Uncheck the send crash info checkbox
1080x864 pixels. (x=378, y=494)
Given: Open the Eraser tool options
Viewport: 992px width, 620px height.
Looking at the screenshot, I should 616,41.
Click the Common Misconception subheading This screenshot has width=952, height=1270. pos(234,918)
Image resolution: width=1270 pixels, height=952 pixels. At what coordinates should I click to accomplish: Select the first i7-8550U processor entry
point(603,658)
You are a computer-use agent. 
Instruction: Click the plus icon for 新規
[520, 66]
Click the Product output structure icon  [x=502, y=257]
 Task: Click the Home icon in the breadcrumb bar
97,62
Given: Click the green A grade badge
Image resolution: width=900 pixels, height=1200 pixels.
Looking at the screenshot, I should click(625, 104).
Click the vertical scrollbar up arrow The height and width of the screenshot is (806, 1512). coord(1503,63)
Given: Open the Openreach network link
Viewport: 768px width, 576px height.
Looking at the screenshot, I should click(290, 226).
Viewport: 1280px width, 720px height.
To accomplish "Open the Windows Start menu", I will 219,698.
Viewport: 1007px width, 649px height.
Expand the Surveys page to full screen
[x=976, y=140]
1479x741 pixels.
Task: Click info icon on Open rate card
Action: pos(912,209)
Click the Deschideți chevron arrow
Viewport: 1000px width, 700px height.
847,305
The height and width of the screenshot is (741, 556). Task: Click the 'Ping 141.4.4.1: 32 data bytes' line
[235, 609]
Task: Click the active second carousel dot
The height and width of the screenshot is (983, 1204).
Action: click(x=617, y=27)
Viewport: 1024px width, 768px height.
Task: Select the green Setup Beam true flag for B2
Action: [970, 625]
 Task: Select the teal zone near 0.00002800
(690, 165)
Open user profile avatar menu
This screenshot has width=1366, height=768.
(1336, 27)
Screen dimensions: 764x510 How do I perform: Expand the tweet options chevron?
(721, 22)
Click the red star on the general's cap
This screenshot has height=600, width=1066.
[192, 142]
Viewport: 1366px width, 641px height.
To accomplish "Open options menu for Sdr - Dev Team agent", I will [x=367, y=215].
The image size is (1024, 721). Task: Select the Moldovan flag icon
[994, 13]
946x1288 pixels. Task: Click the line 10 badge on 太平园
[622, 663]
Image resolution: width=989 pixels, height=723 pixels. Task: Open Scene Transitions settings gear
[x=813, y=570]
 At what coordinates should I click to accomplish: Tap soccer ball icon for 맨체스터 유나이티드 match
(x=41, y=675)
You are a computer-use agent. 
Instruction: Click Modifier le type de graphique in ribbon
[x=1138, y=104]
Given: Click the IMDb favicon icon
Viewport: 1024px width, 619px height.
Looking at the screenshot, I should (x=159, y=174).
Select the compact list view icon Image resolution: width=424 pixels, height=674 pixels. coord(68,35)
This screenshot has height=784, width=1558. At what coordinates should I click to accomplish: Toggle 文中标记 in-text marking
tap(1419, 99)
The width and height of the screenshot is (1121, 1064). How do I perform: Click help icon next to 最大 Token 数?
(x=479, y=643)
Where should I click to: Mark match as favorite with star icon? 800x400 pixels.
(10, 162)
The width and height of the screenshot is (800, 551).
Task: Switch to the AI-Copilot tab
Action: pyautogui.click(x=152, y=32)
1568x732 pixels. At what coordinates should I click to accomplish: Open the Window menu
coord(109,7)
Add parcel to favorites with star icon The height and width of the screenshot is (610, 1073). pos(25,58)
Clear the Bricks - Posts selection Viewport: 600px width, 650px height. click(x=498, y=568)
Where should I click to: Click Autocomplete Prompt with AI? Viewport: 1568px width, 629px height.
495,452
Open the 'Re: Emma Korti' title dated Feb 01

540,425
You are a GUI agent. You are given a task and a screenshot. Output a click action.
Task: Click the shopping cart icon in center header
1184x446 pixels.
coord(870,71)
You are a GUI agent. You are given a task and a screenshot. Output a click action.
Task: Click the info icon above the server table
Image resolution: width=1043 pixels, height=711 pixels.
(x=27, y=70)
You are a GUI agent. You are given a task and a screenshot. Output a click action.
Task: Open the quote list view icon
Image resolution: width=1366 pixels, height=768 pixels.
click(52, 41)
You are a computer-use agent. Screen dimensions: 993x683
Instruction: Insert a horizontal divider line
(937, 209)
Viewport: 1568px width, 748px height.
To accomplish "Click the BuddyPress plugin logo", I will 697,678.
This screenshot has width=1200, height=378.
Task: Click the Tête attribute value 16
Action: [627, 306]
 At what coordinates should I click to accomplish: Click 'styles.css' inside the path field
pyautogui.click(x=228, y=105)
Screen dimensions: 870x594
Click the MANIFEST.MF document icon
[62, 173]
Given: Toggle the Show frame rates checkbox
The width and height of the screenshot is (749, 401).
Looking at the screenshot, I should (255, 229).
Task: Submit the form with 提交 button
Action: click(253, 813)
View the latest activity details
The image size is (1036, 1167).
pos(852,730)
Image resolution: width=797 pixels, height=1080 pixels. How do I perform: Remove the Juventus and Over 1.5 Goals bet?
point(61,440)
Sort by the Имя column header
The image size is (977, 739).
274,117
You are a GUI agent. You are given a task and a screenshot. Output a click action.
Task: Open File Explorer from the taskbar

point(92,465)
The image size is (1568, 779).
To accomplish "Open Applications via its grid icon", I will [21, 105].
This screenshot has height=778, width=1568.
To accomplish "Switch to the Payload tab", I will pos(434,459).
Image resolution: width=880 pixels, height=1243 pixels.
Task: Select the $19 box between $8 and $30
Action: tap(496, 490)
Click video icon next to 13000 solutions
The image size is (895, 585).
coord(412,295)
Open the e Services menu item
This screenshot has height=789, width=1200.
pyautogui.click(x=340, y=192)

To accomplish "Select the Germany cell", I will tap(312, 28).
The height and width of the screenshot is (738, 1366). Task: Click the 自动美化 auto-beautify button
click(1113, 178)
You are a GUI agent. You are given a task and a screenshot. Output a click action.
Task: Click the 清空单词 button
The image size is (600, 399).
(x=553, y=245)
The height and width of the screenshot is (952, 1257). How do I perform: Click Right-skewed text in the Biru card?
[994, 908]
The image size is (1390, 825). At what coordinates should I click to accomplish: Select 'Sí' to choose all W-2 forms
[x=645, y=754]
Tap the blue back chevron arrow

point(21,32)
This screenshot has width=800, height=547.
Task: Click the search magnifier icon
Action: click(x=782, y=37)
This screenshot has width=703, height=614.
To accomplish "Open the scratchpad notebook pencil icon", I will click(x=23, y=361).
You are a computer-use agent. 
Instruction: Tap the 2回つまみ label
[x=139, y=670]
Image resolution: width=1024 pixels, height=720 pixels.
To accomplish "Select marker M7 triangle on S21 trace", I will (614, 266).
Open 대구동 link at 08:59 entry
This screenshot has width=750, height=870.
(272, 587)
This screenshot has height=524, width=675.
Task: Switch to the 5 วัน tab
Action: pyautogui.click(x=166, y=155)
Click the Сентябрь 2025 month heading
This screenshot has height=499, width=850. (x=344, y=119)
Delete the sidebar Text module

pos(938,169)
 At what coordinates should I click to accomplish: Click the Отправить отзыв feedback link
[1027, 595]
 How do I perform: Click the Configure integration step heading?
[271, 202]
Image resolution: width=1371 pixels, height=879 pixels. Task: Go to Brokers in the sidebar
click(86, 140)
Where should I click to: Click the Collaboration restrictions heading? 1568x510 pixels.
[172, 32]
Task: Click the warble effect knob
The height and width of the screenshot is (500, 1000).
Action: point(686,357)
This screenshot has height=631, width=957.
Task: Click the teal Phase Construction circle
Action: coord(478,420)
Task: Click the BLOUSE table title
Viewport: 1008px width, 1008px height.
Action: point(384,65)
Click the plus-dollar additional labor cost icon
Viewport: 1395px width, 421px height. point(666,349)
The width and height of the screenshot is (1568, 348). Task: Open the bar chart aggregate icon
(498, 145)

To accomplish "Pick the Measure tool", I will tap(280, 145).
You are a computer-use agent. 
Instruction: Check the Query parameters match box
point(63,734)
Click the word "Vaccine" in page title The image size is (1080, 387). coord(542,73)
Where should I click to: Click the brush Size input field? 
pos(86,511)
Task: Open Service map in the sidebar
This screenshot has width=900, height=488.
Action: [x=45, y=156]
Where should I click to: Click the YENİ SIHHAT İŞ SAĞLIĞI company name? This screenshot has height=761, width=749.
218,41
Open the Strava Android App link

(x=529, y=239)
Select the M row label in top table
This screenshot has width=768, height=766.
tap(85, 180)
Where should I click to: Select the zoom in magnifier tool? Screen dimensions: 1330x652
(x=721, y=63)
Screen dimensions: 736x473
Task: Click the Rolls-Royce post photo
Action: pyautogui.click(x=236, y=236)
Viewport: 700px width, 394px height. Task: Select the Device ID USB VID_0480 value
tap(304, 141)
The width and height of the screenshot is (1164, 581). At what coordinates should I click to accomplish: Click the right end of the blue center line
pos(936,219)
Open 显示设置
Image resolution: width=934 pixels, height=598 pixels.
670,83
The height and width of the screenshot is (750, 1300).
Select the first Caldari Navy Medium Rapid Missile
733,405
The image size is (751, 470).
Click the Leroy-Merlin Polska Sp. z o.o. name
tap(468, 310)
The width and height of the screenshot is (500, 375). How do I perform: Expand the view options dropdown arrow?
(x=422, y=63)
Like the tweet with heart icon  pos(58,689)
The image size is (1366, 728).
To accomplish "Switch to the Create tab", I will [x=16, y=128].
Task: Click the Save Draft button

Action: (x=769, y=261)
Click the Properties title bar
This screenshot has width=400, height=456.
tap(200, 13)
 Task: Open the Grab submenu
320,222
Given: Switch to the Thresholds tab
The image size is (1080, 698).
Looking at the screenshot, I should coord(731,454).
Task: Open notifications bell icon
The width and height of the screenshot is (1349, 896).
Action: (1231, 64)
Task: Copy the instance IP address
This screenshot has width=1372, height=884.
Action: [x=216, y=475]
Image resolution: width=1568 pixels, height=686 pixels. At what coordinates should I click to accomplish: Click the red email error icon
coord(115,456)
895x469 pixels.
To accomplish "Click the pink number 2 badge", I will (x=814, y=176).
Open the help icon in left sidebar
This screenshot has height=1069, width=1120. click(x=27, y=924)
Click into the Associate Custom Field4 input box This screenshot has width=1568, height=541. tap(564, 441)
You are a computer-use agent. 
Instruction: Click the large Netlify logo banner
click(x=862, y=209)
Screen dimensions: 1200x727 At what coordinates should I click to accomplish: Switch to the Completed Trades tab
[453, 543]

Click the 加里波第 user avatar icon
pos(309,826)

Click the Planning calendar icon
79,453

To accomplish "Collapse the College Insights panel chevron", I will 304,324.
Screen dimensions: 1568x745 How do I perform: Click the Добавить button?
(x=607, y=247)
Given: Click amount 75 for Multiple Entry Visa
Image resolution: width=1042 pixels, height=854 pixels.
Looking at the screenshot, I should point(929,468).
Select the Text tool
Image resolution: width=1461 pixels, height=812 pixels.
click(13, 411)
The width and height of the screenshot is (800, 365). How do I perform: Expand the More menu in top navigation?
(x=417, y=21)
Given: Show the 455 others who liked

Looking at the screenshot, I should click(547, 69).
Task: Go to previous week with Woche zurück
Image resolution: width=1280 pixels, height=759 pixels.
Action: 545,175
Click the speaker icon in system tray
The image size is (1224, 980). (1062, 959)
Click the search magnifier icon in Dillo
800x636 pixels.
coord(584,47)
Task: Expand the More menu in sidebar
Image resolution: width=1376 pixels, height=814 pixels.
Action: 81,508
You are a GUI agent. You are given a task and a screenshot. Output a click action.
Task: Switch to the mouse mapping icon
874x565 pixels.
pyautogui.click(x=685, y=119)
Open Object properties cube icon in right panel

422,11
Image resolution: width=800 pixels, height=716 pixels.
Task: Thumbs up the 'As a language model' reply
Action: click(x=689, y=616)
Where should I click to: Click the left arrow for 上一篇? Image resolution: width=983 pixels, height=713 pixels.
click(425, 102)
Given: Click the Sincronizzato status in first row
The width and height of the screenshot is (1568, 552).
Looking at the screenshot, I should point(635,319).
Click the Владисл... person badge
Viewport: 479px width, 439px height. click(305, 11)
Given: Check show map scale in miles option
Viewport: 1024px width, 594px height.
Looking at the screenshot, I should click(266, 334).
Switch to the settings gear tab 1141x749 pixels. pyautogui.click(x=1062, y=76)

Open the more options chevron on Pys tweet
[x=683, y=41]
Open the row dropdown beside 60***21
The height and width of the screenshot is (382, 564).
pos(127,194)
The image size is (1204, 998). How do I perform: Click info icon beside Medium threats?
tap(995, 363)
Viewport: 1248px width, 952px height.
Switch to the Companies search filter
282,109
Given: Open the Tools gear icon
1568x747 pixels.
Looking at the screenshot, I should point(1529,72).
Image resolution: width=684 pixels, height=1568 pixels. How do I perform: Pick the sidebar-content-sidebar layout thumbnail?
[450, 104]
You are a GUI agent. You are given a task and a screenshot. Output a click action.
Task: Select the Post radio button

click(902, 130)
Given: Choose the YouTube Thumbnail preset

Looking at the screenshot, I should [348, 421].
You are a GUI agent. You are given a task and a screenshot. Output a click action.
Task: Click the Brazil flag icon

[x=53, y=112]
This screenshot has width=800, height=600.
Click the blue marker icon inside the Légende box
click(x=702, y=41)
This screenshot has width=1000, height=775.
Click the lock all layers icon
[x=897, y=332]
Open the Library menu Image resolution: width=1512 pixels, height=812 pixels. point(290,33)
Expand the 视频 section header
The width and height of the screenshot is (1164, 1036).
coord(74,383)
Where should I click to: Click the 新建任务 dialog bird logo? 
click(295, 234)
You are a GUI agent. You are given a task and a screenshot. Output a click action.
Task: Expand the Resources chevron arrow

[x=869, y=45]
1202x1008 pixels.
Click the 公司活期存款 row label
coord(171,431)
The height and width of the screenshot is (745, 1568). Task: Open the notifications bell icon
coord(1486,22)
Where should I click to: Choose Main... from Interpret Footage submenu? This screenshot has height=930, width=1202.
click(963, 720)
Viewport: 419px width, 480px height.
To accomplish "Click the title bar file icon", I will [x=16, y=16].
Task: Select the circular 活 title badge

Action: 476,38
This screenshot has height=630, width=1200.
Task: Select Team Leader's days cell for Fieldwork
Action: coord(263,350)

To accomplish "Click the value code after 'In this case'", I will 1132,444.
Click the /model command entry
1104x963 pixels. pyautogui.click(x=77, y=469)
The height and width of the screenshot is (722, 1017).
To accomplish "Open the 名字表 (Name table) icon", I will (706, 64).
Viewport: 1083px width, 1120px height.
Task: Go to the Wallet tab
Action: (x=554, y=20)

*Your instructions*: The answer should be a bare number: how many lines of the material above include "list".

*Response to this exercise*: 2